Open access: one bridge too far?

JCP’s publisher, Taylor and Francis, were helpful and supportive with respect to the implementation of the aforementioned changes. However, Taylor and Francis and ESCoP did not reach an agreement with respect to our wish to break with the traditional publishing model and move towards open access. In 2016, the publisher proposed to add an annual open access supplement to the traditional journal, but imposed the condition that ESCoP should still fill an entire “traditional” volume each year. We worried that these two publishing models could not be simultaneously promoted, at least not forever. If we encouraged authors to publish in the open access supplement, we could have ended up with too few contributions for the traditional volume to satisfy our obligations to the publisher. After considerable discussion and negotiation, the ESCoP executive committee decided unanimously to not renew the contract with Taylor and Francis. As Taylor and Francis own the title “Journal of Cognitive Psychology”, they are free to continue the journal, but no longer under the auspices of ESCoP (to ensure ESCoP’s contractual obligations are fulfilled, RH and his team of associates stayed on until 1 April 2017, and will continue to deal with papers submitted before that date until they have a final disposition).

Looking to the future: Journal of Cognition

We are very glad that with the start of JoC, ESCoP has regained control of its own official journal. The society, not the publisher, owns the title and the journal is completely open access. JoC will offer cognitive psychologists worldwide an open access outlet for their research, in a journal that strongly promotes excellent research practices (including open science), with strong quality control, and at a reasonable price for authors that reflects the real costs of evaluating and producing an article.
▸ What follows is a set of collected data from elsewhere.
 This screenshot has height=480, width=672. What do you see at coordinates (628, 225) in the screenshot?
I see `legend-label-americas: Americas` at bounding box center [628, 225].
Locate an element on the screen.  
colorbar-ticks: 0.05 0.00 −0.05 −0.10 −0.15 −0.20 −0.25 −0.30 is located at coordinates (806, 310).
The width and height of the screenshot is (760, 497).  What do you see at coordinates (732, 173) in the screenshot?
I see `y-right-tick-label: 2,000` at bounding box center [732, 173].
JoC’s board of editors is firmly committed to promoting excellent scientific standards and views an open science policy as intrinsic to the best research practices. Thus, JoC has signed the TOP initiative, has an open data policy, and has a set of guidelines promoting high standards in the analysis and reporting of data. We encourage the submissions of registered reports and data reports in addition to standard empirical and review articles.
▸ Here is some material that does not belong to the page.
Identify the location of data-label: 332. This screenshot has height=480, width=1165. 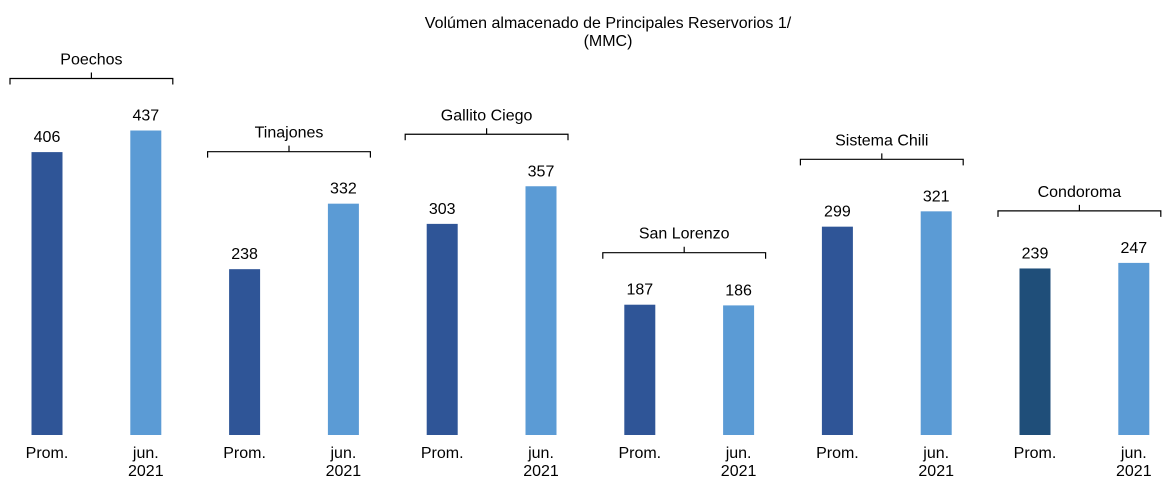
(344, 190).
JoC is committed to quality control. This is all the more important in a time when the open access model itself is under threat from questionable publication practices, which range from for-profit models with little incentive to weed out weak papers, to clearly predatory practices (e.g., Sorokowski, Kulczycki, Sorokowska, & Pisanski, 2017). We feel that the best guarantee for a system of Open Access, with strong quality control and with a democratic price for authors, is a model in which a journal is connected to a learned society rather than a commercial publisher. This is precisely JoC’s model, and so authors can expect all the benefits of Open Access publishing, along with the same thorough review process they are used to from JCP.
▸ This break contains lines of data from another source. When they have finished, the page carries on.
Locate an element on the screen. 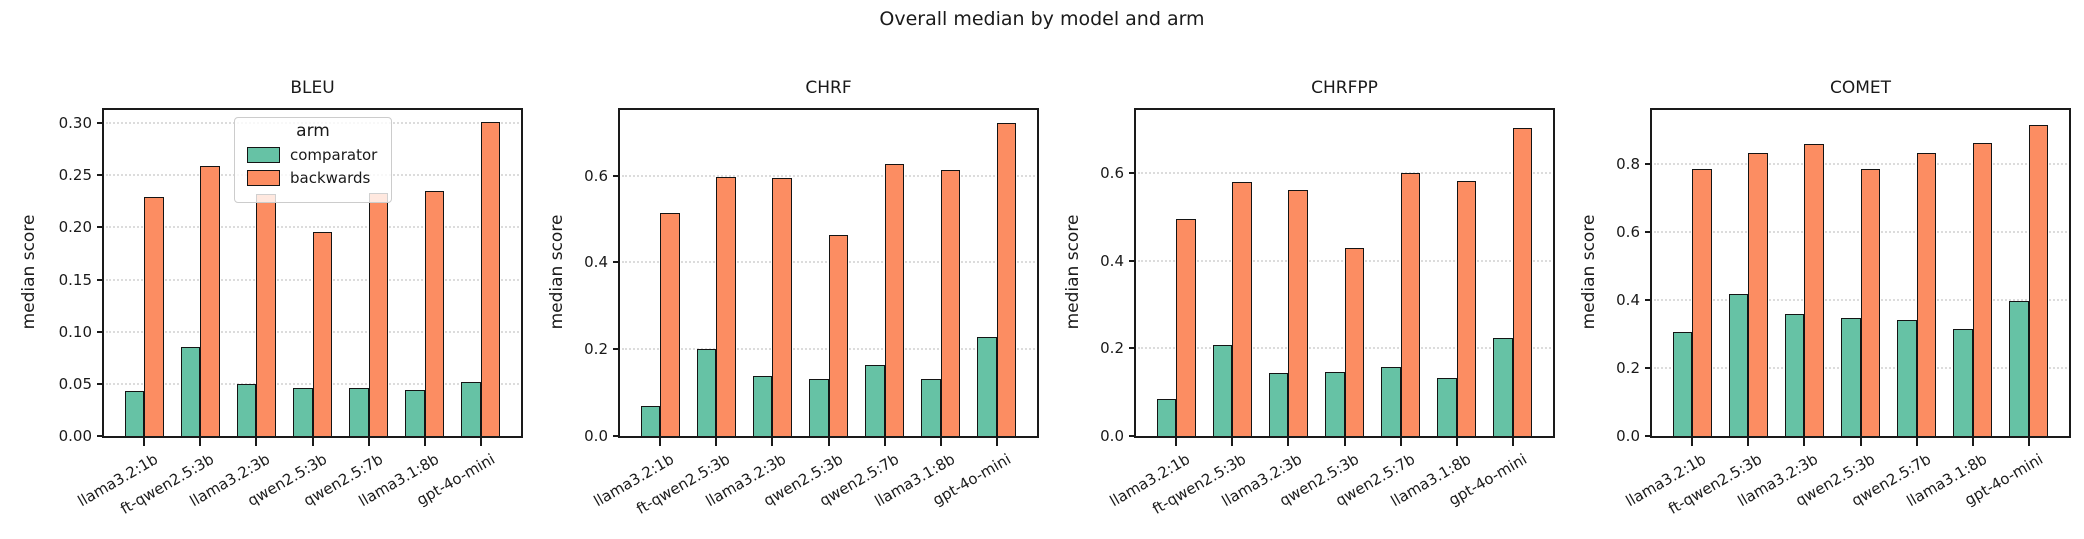 This screenshot has height=539, width=2084. bar-comparator-llama3.2:3b is located at coordinates (246, 410).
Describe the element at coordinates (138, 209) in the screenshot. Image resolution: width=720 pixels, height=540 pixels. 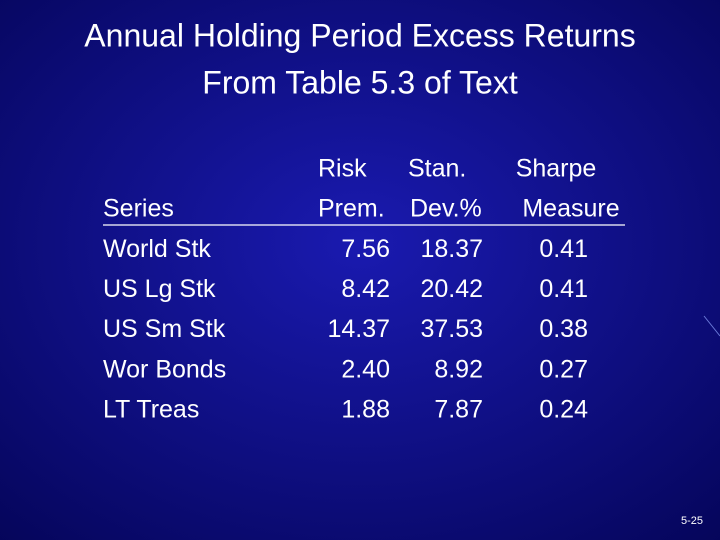
I see `column-header: Series` at that location.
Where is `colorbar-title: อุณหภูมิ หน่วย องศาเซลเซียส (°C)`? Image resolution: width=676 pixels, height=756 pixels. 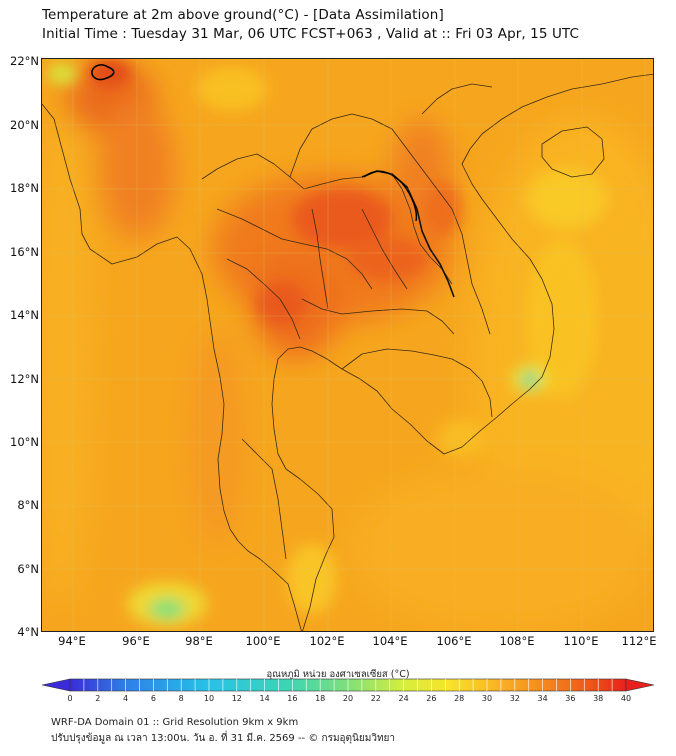
colorbar-title: อุณหภูมิ หน่วย องศาเซลเซียส (°C) is located at coordinates (338, 674).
The transition from JCP to JoC is supported by all former associate editors of JCP; in fact, with the exceptions of Rob Hartsuiker (who is taking a break from editing after having edited for Acta Psychologica, Psychological Science, and JCP since 2004) and Matthias Kliegel (who begins a term as Editor-in-Chief for the European Journal of Ageing in the summer of 2017), the complete team of associate editors (Jos Adam, Linden Ball, Jelena Havelka, Mei-Ching Lien, Manuel Perea, and Orly Rubinsten) joined the founding editorial board of JoC. Additionally, several new associate editors have joined us, namely Pablo Gomez, Katharina Schnitzpahn, Bob Slevc, Hedderik van Rijn, and Bettina von Heleversen. We hope that the journal will attract submissions from every corner of the planet (as did JCP) and every sub-discipline in cognition, but that it will become an outlet of choice particularly for members of ESCoP.

Robert J. Hartsuiker, outgoing editor, Journal of Cognitive Psychology.

Candice C. Morey, incoming editor, Journal of Cognition.